(Source information)

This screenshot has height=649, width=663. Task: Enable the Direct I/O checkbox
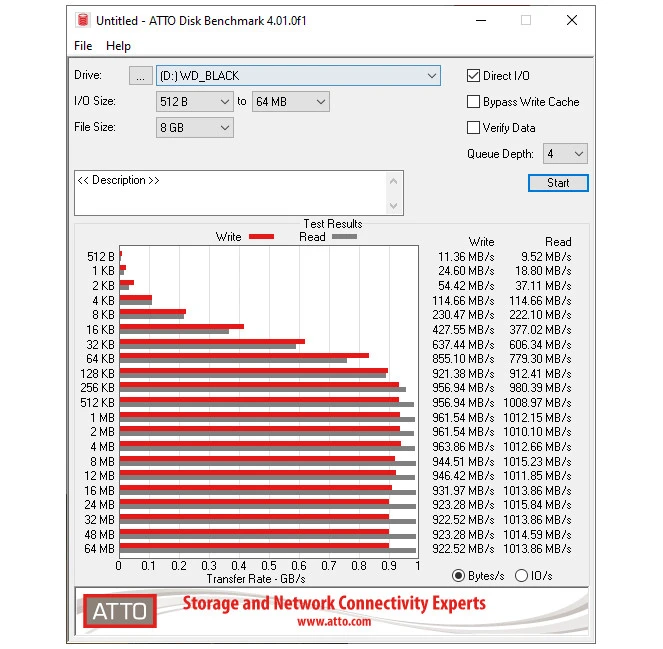click(x=474, y=76)
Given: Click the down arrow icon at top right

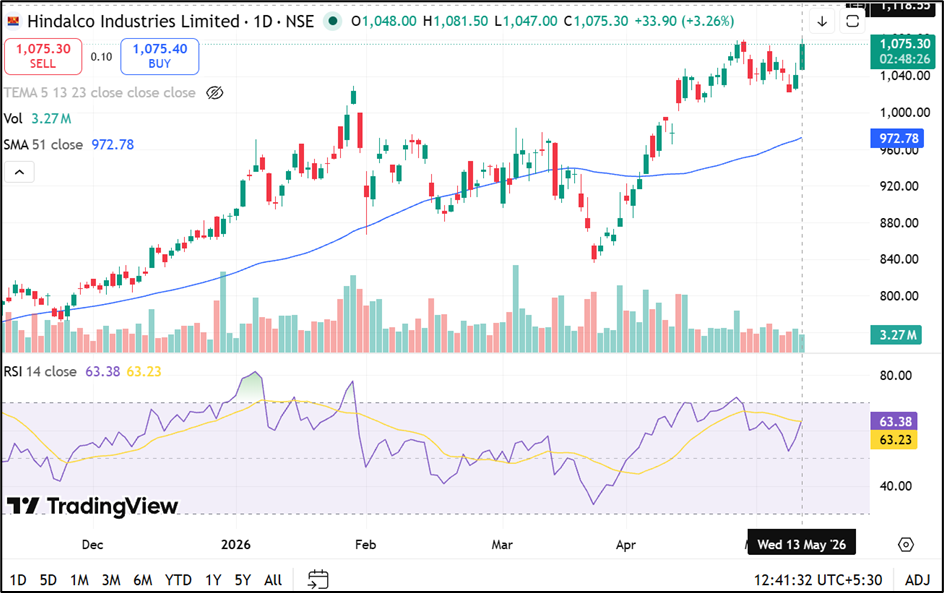Looking at the screenshot, I should [822, 22].
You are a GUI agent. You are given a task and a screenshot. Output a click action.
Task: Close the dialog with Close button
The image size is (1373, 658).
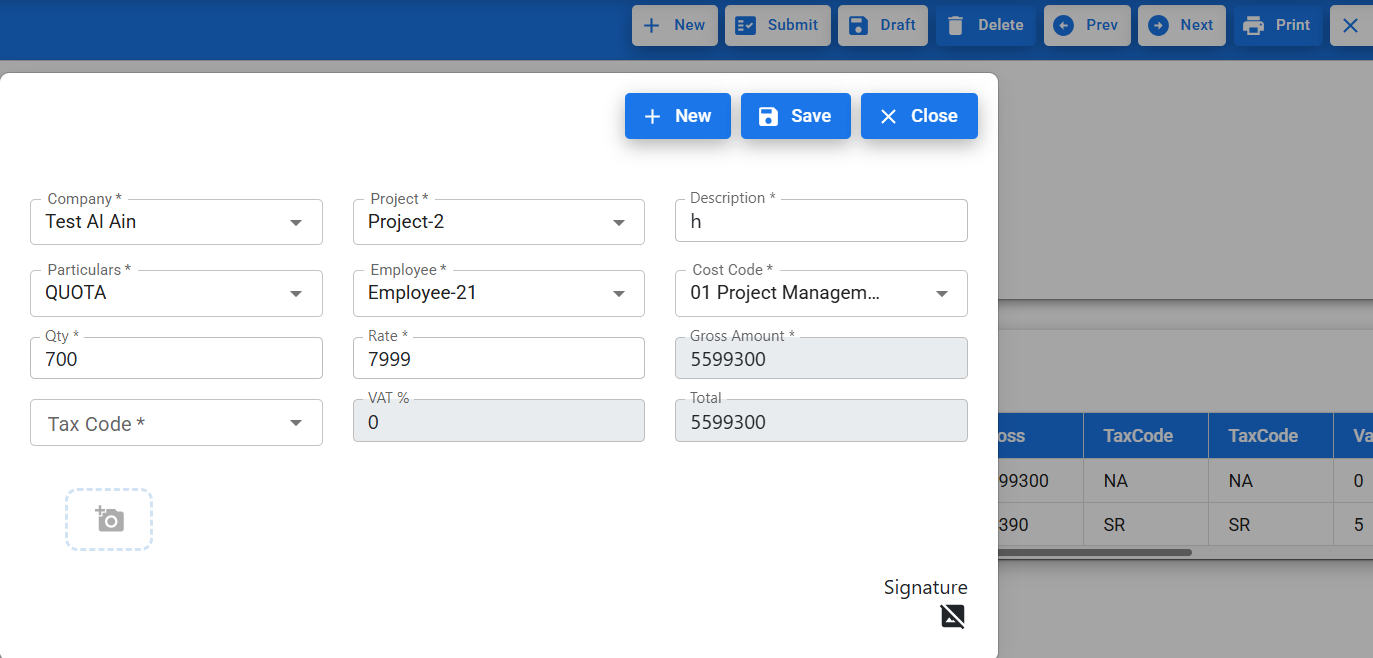point(918,116)
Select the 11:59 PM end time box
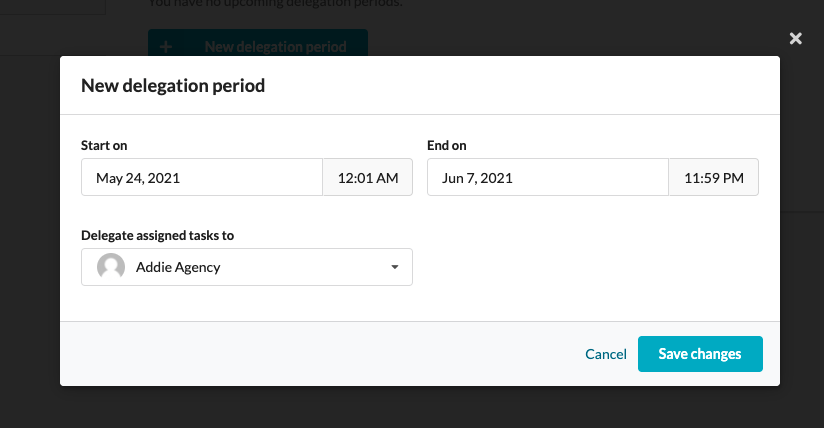The width and height of the screenshot is (824, 428). [714, 177]
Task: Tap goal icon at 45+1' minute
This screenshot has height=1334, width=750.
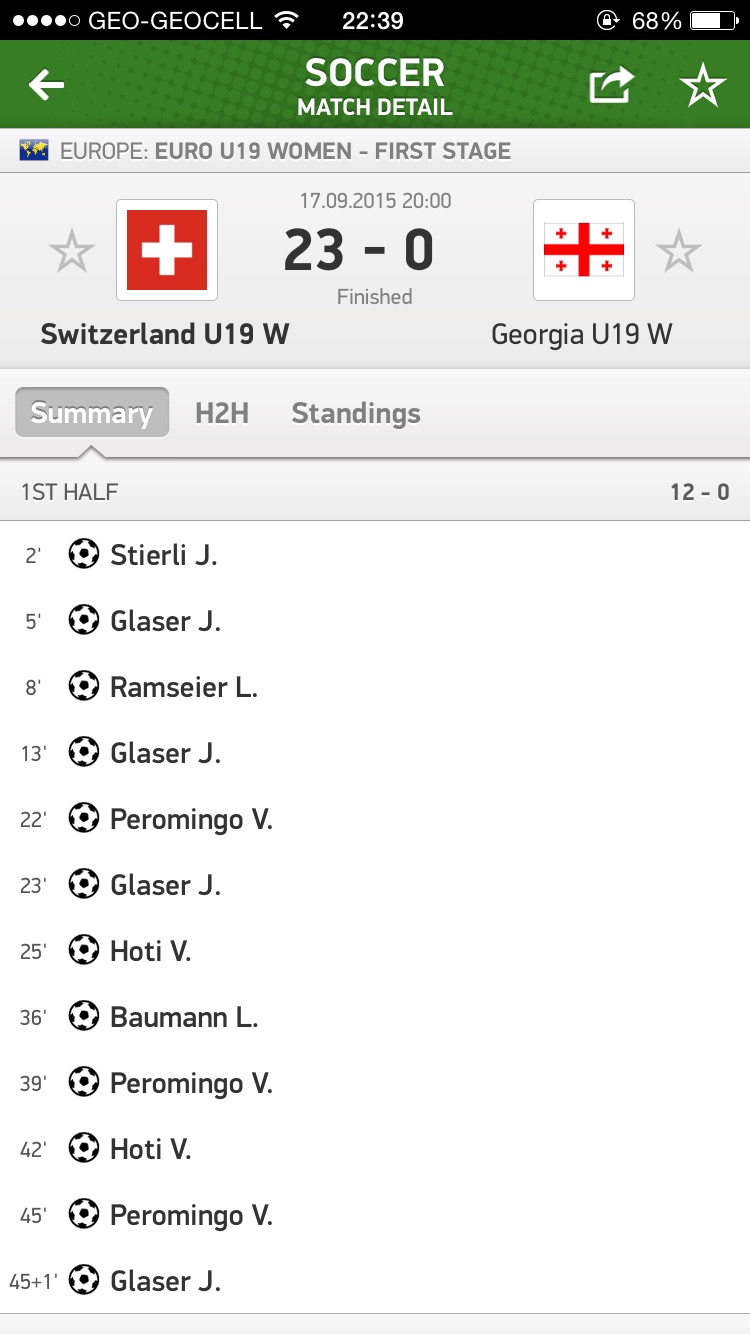Action: 84,1280
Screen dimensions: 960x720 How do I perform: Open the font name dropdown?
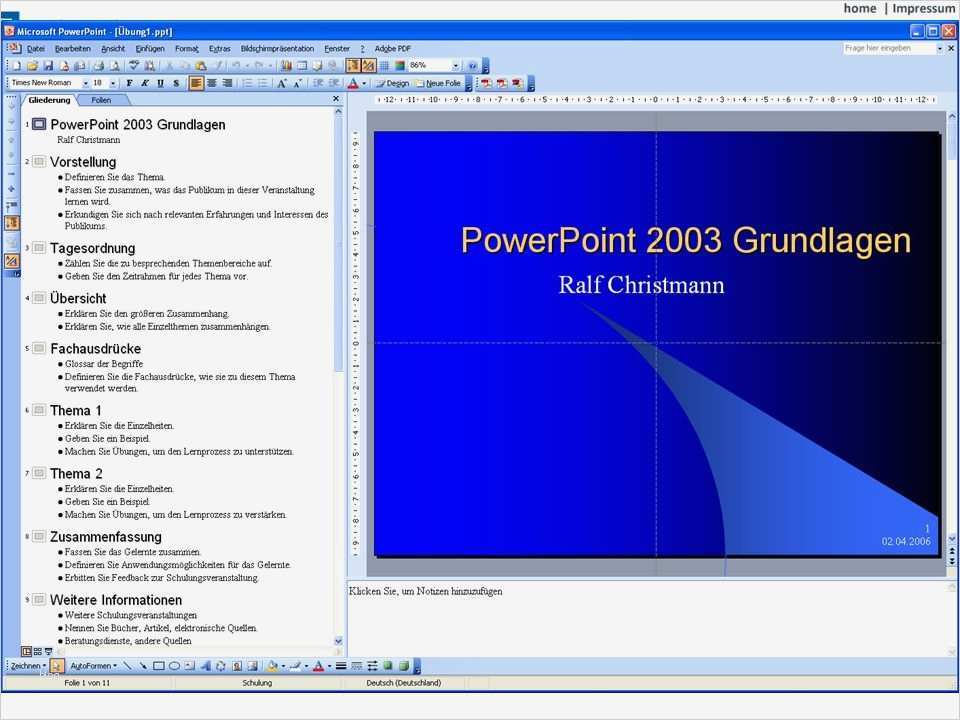click(85, 83)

(End Source information)

Problem to solve | Give back exactly the lines from the one containing "You are a GUI" to the final line of the entries, both included, and no picture.

Task solution |
You are a GUI agent. You are given a task and a screenshot. Output a click action.
Task: Close the dialog with Close button
The image size is (1373, 658).
point(918,116)
Select the 11:59 PM end time box
The width and height of the screenshot is (824, 428). [714, 177]
Task: Tap goal icon at 45+1' minute
This screenshot has height=1334, width=750.
Action: 84,1280
Screen dimensions: 960x720 How do I perform: Open the font name dropdown?
click(85, 83)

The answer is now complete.